_Supplied entries_:
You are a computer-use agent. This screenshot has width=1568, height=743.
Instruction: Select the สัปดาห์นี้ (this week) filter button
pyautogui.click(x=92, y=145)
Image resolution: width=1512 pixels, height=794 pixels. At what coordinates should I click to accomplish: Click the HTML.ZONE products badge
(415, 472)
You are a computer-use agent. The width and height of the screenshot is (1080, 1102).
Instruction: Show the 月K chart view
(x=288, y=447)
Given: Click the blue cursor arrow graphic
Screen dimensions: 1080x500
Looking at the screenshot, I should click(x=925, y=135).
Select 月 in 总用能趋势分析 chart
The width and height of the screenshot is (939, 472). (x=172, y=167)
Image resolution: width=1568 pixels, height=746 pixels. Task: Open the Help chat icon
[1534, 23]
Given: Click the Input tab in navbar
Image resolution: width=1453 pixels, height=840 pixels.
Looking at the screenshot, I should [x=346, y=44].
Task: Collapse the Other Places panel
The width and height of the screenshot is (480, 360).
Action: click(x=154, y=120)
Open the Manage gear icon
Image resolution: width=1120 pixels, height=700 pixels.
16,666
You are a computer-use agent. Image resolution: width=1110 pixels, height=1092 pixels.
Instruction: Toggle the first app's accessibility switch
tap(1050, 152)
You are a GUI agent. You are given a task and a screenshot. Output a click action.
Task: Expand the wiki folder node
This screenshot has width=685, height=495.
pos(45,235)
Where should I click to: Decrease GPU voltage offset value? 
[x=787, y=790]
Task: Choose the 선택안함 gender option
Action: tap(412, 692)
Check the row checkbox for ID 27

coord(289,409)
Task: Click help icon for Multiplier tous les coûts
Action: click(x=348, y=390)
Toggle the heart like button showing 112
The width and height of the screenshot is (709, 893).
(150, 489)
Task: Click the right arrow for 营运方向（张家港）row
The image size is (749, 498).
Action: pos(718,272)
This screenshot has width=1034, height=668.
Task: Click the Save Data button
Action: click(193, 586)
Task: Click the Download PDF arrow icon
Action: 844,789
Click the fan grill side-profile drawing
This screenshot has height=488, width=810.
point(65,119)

_Given task_: Rewrite the lines from the one containing "Task: Collapse the Other Places panel" through the one containing "tap(1050, 152)", inclusive, swapping "panel" for "section" and leaving everything else untouched.

_In response_:
Task: Collapse the Other Places section
The width and height of the screenshot is (480, 360).
Action: click(x=154, y=120)
Open the Manage gear icon
Image resolution: width=1120 pixels, height=700 pixels.
16,666
You are a computer-use agent. Image resolution: width=1110 pixels, height=1092 pixels.
Instruction: Toggle the first app's accessibility switch
tap(1050, 152)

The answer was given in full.